= Instructions for the task =
Beginning with the opening line, restate the following material exactly, up through the line that contains "Task: Switch to the ITBoost tab".

= Information supplied =

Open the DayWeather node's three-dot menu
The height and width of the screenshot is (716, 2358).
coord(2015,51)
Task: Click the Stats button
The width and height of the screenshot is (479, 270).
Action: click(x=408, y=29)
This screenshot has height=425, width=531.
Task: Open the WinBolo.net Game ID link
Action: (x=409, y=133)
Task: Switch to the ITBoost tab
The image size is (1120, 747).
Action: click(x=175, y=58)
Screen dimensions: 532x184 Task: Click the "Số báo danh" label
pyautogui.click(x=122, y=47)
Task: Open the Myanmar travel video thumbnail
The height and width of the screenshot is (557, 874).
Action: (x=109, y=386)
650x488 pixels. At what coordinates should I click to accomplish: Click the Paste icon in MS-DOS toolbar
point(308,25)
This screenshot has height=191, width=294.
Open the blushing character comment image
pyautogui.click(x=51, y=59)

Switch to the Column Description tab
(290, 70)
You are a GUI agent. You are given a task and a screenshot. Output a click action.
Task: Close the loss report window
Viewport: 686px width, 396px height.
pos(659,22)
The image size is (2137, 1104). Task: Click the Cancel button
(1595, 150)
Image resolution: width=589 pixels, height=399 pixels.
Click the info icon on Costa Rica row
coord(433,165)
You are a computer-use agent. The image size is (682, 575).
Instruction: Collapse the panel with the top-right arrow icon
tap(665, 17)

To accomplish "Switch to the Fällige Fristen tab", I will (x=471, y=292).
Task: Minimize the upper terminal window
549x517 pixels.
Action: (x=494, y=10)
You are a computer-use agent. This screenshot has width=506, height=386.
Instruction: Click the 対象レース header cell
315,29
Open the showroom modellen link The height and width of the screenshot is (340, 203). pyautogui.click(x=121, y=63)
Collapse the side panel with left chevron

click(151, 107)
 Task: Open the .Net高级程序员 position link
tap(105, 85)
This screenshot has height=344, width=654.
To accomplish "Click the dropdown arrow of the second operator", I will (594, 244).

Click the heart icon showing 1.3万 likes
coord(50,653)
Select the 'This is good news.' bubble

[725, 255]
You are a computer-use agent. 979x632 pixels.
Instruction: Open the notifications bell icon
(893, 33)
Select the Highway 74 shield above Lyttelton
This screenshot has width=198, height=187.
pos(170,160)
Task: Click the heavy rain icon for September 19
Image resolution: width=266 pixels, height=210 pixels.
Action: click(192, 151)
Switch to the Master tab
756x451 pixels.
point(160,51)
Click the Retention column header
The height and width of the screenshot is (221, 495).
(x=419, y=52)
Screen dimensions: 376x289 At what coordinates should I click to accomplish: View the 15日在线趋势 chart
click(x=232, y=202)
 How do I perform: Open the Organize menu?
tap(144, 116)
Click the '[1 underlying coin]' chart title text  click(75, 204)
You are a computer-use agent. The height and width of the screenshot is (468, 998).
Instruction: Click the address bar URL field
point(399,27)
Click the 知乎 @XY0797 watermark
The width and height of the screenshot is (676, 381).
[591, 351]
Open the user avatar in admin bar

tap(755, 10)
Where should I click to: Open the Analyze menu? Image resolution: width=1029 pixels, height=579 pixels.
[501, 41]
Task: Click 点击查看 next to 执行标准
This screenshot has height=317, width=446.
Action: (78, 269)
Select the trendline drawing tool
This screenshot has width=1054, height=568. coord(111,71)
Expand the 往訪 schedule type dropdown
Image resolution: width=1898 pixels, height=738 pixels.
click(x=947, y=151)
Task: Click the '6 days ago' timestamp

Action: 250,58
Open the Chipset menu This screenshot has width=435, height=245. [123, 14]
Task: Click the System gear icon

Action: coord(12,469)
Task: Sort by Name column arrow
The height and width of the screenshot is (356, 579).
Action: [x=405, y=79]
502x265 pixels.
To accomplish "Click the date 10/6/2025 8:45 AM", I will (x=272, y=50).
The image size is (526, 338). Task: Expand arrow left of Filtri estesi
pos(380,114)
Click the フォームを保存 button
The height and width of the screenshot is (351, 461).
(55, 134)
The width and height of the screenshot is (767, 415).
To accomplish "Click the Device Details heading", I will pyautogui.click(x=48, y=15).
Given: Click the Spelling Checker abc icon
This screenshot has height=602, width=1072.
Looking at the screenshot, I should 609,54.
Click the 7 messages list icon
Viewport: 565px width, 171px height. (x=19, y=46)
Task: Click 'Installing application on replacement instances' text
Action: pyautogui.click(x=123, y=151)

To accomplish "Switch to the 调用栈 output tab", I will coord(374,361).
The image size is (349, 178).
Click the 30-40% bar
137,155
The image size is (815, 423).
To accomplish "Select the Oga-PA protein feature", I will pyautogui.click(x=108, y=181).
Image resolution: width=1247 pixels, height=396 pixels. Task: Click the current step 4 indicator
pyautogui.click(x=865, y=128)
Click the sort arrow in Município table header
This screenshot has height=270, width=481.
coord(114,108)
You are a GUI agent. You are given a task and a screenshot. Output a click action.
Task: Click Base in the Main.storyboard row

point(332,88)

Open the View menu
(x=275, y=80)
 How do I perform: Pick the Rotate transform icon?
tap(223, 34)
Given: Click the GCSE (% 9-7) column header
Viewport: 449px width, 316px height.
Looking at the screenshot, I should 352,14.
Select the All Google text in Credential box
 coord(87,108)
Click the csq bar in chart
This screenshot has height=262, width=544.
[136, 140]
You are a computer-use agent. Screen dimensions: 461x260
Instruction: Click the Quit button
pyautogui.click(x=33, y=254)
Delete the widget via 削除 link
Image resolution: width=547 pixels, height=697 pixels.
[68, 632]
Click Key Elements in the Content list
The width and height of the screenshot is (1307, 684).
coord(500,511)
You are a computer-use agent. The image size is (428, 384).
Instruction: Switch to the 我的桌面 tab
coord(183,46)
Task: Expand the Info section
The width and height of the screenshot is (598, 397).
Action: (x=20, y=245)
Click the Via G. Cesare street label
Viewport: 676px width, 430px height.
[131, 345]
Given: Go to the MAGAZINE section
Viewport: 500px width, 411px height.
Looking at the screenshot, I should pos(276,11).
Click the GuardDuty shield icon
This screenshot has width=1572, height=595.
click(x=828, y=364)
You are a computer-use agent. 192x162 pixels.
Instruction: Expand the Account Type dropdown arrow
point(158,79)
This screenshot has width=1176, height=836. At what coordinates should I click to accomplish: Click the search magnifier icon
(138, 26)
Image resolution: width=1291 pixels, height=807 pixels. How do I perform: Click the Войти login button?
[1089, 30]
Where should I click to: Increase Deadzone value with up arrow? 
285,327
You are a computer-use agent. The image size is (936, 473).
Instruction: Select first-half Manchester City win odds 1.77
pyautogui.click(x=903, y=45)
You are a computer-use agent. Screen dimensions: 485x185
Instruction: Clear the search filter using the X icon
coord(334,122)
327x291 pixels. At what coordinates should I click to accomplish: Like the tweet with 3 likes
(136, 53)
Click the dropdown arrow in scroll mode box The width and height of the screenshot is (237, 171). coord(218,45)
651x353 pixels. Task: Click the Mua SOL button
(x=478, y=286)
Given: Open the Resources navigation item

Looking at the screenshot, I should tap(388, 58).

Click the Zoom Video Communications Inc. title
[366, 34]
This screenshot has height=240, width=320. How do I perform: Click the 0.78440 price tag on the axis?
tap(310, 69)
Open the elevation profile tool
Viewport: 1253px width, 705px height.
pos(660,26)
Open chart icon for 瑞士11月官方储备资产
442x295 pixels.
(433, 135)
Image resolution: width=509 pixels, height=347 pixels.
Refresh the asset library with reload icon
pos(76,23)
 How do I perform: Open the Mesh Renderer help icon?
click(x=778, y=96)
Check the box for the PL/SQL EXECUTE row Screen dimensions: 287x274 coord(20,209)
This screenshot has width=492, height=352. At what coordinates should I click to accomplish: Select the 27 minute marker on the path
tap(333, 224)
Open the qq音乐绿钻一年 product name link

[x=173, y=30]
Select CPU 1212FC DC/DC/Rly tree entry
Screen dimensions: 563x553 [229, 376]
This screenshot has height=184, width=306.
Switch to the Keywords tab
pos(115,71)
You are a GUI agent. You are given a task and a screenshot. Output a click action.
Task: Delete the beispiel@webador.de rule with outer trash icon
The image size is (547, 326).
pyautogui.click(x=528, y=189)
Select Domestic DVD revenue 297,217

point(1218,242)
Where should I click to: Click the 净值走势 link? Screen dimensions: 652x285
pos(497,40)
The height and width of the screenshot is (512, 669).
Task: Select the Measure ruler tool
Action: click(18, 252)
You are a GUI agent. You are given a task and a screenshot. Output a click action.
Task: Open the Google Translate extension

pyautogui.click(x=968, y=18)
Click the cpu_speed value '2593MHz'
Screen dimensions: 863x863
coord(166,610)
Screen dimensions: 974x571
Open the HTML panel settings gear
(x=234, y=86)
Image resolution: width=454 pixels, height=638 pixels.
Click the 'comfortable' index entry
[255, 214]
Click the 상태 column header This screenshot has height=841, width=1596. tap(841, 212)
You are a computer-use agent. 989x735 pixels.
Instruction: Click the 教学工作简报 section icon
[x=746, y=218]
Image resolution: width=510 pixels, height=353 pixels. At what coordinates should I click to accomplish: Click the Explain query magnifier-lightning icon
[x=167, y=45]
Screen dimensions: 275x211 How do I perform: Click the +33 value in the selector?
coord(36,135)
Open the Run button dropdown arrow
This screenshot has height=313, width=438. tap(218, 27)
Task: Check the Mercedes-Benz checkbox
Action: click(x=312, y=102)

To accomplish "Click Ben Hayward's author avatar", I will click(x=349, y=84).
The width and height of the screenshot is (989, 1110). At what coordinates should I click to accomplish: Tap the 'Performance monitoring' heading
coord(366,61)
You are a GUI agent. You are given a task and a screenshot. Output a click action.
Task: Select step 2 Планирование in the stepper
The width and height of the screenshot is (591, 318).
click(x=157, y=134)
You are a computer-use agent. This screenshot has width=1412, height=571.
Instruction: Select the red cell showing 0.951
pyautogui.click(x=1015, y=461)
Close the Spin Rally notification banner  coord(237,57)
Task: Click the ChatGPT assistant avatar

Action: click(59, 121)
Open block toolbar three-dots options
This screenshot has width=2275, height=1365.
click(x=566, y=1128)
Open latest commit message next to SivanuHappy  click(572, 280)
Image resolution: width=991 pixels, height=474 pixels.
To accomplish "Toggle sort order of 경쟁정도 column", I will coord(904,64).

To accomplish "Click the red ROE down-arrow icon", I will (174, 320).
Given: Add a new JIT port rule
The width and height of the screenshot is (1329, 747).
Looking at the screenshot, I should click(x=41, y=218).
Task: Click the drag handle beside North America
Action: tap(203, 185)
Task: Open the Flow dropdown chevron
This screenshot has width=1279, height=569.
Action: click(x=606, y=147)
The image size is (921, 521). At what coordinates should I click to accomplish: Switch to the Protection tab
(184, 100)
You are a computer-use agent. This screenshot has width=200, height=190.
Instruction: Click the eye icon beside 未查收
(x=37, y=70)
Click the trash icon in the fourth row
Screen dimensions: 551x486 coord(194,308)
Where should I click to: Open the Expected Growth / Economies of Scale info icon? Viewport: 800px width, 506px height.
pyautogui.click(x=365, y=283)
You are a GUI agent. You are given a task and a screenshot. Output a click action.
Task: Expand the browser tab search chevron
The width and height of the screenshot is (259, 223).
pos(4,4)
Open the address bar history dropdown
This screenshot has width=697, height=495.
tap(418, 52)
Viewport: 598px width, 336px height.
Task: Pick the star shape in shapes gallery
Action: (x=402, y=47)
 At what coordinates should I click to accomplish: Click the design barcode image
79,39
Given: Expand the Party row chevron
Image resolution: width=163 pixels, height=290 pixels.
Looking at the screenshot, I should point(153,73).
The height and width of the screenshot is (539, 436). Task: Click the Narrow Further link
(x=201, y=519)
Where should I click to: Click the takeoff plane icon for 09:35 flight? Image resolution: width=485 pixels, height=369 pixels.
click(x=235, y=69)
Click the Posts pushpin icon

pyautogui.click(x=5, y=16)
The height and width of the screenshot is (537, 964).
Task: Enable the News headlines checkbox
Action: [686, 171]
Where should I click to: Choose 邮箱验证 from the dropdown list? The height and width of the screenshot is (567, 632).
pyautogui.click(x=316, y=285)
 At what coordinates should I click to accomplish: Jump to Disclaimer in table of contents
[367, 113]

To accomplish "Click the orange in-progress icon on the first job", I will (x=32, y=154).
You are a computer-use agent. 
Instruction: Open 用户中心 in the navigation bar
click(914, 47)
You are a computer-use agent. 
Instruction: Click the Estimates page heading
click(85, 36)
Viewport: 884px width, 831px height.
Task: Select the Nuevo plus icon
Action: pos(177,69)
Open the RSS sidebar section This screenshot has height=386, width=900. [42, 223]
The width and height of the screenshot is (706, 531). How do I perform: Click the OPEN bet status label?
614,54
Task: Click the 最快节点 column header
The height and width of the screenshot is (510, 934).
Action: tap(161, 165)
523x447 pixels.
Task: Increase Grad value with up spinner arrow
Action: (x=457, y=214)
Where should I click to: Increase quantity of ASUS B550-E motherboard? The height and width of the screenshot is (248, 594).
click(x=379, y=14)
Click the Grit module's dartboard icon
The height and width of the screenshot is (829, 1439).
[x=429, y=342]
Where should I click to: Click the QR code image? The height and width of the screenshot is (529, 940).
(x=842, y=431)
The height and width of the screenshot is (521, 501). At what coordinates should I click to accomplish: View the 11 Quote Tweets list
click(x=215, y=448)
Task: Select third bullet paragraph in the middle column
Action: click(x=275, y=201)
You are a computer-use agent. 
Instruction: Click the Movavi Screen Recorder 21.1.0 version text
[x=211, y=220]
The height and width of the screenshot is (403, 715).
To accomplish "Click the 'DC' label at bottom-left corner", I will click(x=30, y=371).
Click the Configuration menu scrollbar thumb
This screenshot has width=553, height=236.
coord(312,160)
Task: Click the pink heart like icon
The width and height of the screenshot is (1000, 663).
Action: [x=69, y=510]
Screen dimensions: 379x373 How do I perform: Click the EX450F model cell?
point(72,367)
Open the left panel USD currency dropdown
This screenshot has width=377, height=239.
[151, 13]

= Solution =
Open the DayWeather node's three-dot menu
The height and width of the screenshot is (716, 2358).
coord(2015,51)
Task: Click the Stats button
The width and height of the screenshot is (479, 270).
Action: click(x=408, y=29)
This screenshot has height=425, width=531.
Task: Open the WinBolo.net Game ID link
Action: (x=409, y=133)
Task: Switch to the ITBoost tab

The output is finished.